= Roman Catholic Diocese of Tuscanella =

Former Latin Catholic ecclesiastical jurisdiction in Italy

The Diocese of Tuscanella (Latin: Tuscaniensis) was a Latin Church residential bishopric of the Catholic Church, in existence by the 7th century. Even at the time of the Lombard invasions, it belonged to the Duchy of Rome and was immediately subject to the Pope. The seat of the bishop was originally in the church of S. Maria, then in the church of S. Pietro, and after 1592 in the church of S. Giacomo.

On 22 February 852 Pope Leo IV, in the bull Convenit apostolico, addressed to Bishop Virbono, confirmed the jurisdiction of the bishop over the churches and possessions of his diocese. This document is revealing, because it not only describes the towns and parishes dependent on the bishop (including Montalto, Tarquinia and Viterbo), but also details the boundaries of the diocese.

From 1192 the diocese of Tuscanella and the diocese of Viterbo were in personal union (aeque principaliter).

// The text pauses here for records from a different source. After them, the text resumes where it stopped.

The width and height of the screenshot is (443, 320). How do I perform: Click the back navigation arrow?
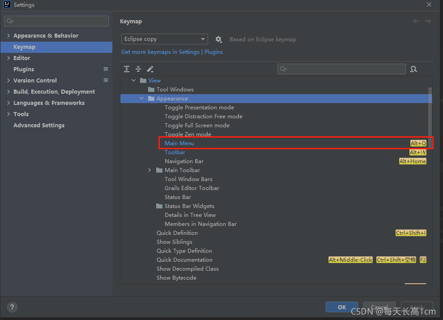(416, 21)
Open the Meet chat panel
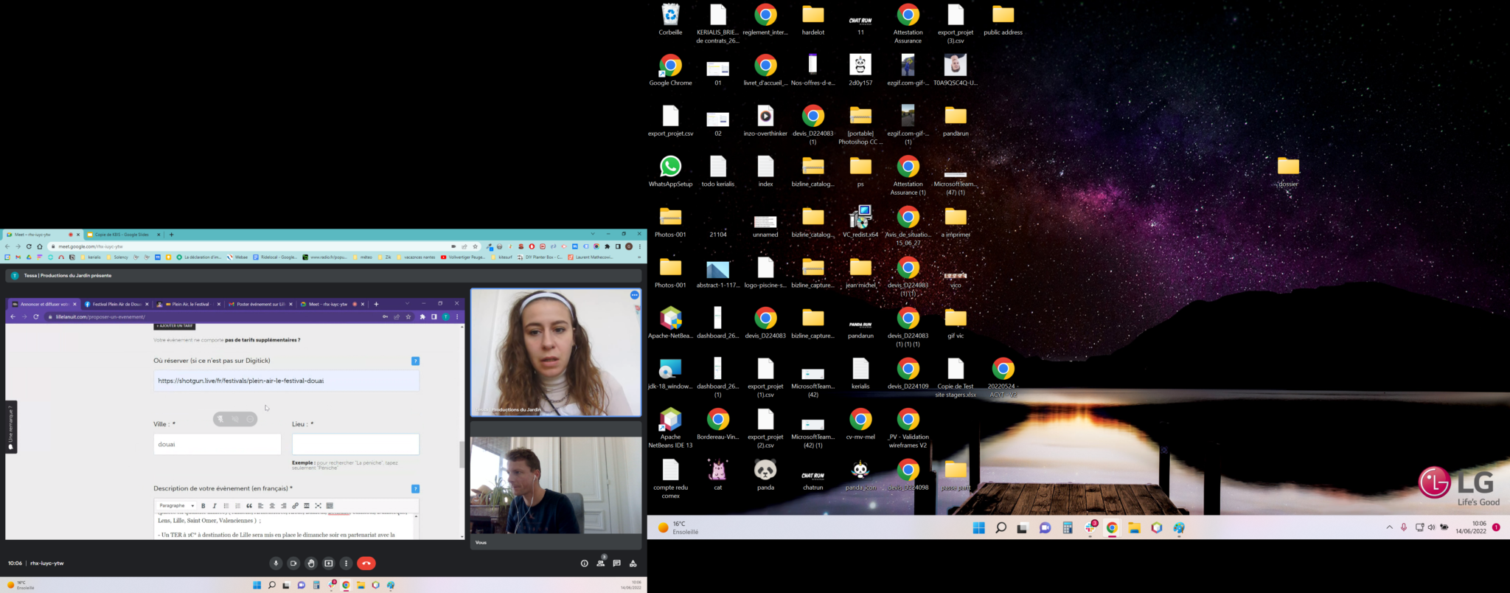This screenshot has height=593, width=1510. [x=616, y=563]
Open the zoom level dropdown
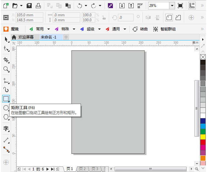 [x=172, y=6]
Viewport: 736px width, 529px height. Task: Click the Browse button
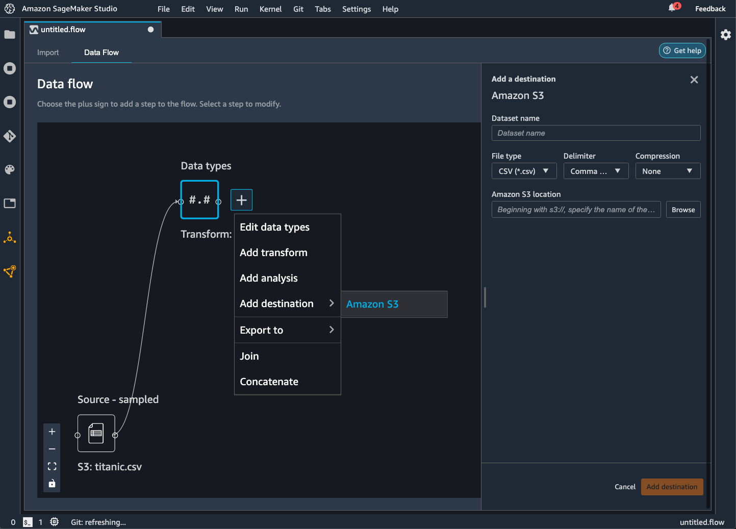[683, 210]
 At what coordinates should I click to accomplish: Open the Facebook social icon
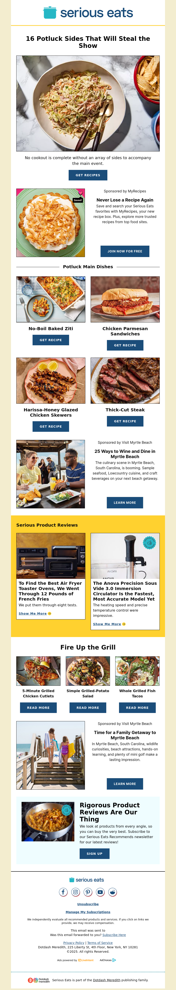pos(63,892)
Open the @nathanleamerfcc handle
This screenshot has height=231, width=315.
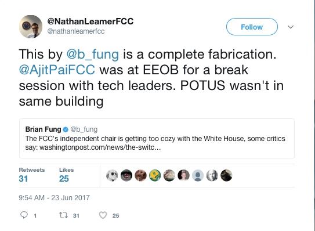(76, 31)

The diocese was suppressed in 1986.

The name, though not the diocesan structure, was revived as the Latin Catholic titular see of Tuscania in 1991.

==Bishops==

...
- Virbonus (attested 595)
...
- Maurus (attested 649)
...
- Vitalianus (attested 680)
...
Leo (attested 767)
- Aurianus (attested 769)
...
- Godemundus (attested 826)
...
- Virbonus (attested 850)
- Joannes (attested 853, 861)
- Petrus (attested 863)
- Gualbertus (attested 875)
- Joannes (attested 876)
- Joannes (attested 896, 901)
...
- Humbertus (attested 998)
...
- Joannes (attested 1027)
- Bonizo (attested 1037, 1044)
- Joannes (c. 1048)
- Benedictus (attested 1048, 1049)
- Bonizo (attested 1050)
- Gisilbertus (attested 1059, 1080)
...
- Riccardus (attested 1086, 1093)
...
- Guido (attested 1111, 1112)
- Petrus (attested 1126, 1128)
- Nicolaus (attested c. 1140)
- Ludovicus (attested 1142)
- Rodolfus (attested 1143)
- Censius (attested 1149–1179)
- Gottifredus (attested 1184–1188)
- Joannes (1188–1192)

==See also==
- Diocese of Viterbo e Tuscania

==Bibliography==
- Campanari, Secondiano (1856). "Tuscania e i suoi monumenti"
- Campanari, Secondiano (1856). "Tuscania e i suoi monumenti" [annotated list of bishops, pp. 15–77]
- Cappelletti, Giuseppe (1847). "Le chiese d'Italia"
- Gams, Pius Bonifatius (1873). "Series episcoporum Ecclesiae catholicae: quotquot innotuerunt a beato Petro apostolo", pp. 76–77.
- Kehr, Paul Fridolin (1907). "Italia pontificia"
- Lanzoni, Francesco (1927). Le diocesi d'Italia dalle origini al principio del secolo VII (an. 604). Faenza: F. Lega, p. 527.
- Schwartz, Gerhard (1907). Die Besetzung der Bistümer Reichsitaliens unter den sächsischen und salischen Kaisern: mit den Listen der Bischöfe, 951-1122. Leipzig: B.G. Teubner. pp. 265–267. (in German)
- Signorelli, Giuseppe (1907). "Viterbo nella storia della Chiesa"
- Ughelli, Ferdinando (1722). "Italia sacra"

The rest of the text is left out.